**PROBLEM STATEMENT:**
Look through the entries for the string "agent", and copy each line that holds it.
[[ TASK INPUT open ]]
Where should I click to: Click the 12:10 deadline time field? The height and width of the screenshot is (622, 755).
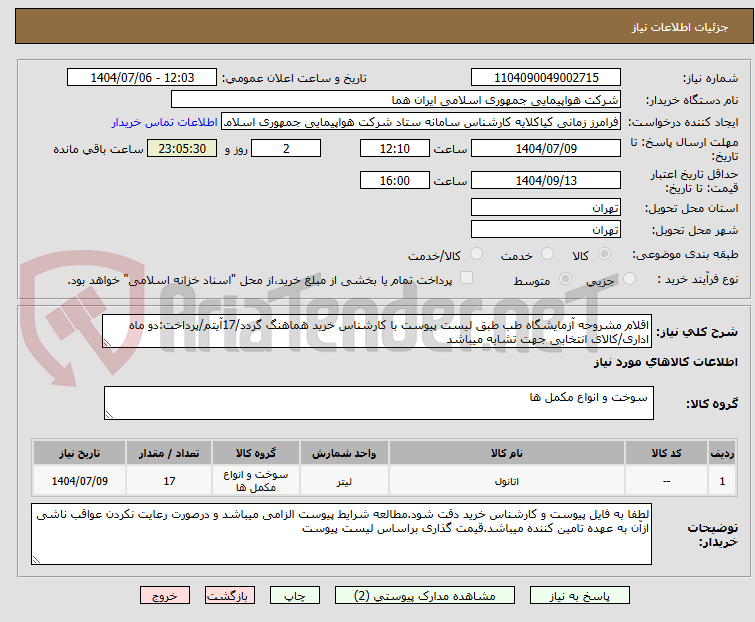coord(395,148)
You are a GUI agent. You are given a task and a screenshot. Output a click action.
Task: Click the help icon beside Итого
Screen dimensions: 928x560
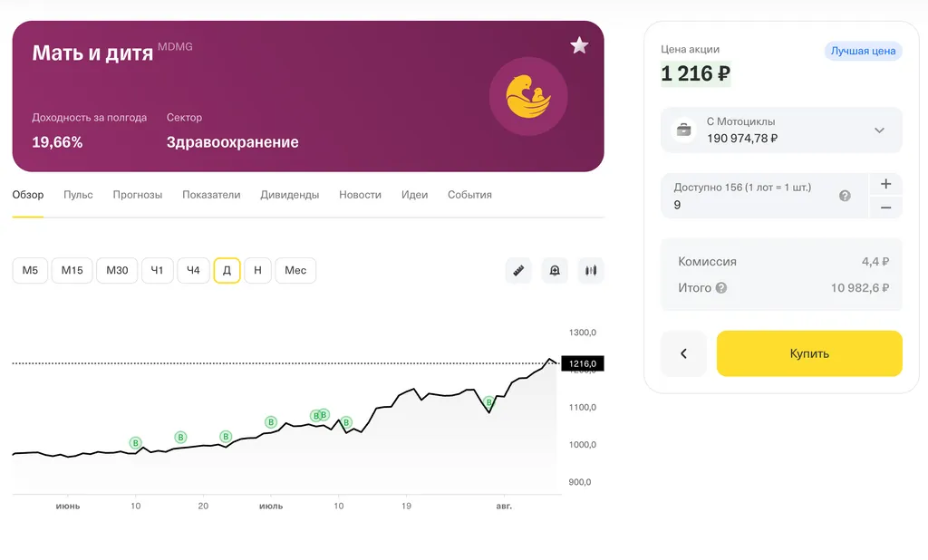(721, 288)
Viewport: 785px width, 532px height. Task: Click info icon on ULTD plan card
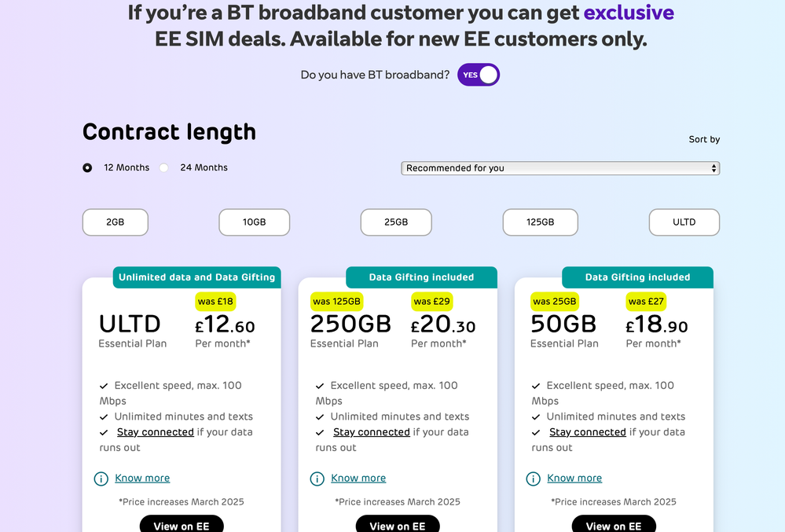[101, 479]
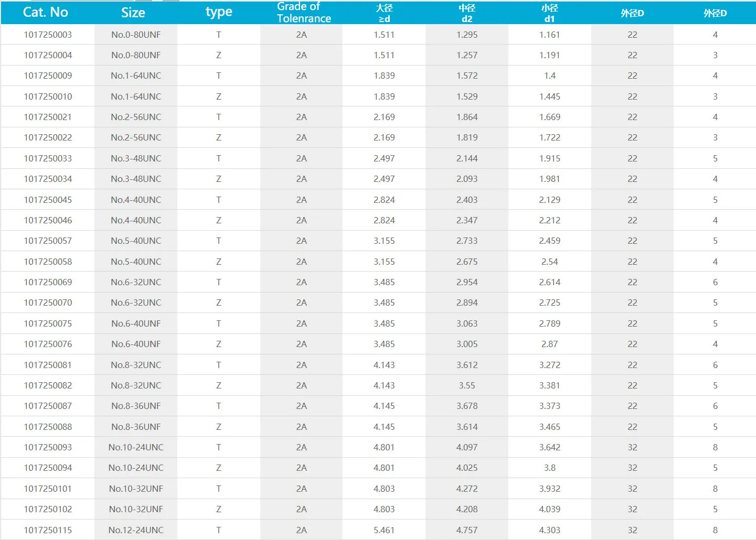The width and height of the screenshot is (756, 540).
Task: Select catalog number 1017250003 cell
Action: 48,35
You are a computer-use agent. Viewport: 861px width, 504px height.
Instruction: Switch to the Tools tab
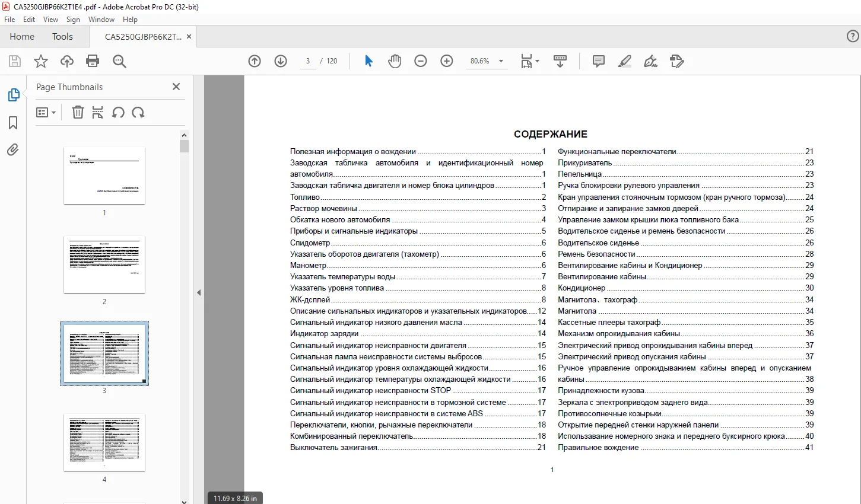pos(62,37)
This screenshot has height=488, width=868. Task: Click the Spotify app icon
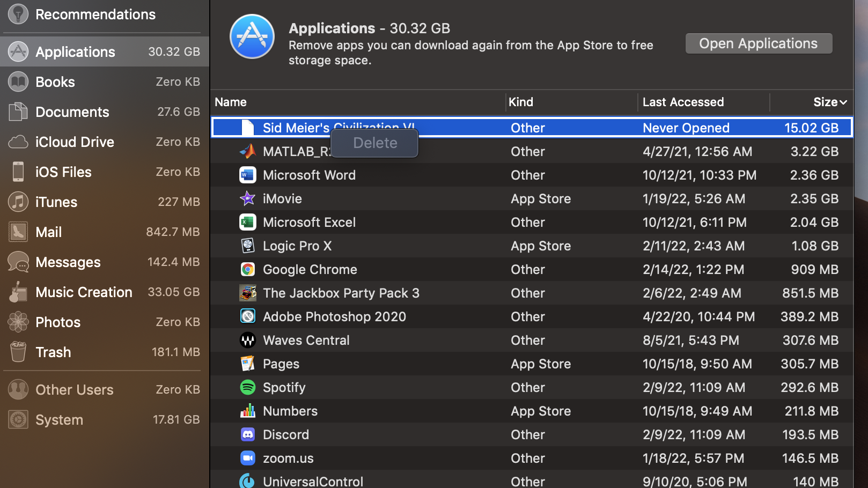pos(247,387)
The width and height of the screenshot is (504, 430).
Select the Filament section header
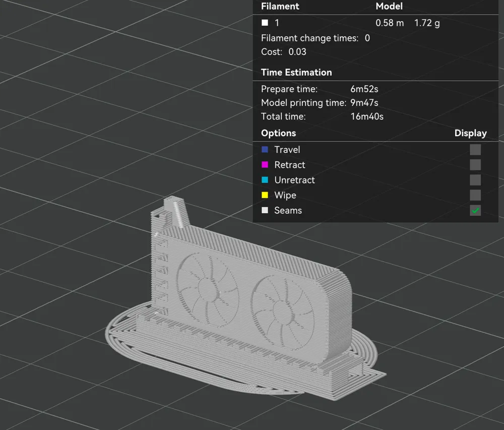pyautogui.click(x=280, y=7)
[[ TASK INPUT closed ]]
**OUTPUT:**
You are a GUI agent. You are given a task and a screenshot. Output a click action.
You are a computer-use agent. Viewport: 861px width, 504px height.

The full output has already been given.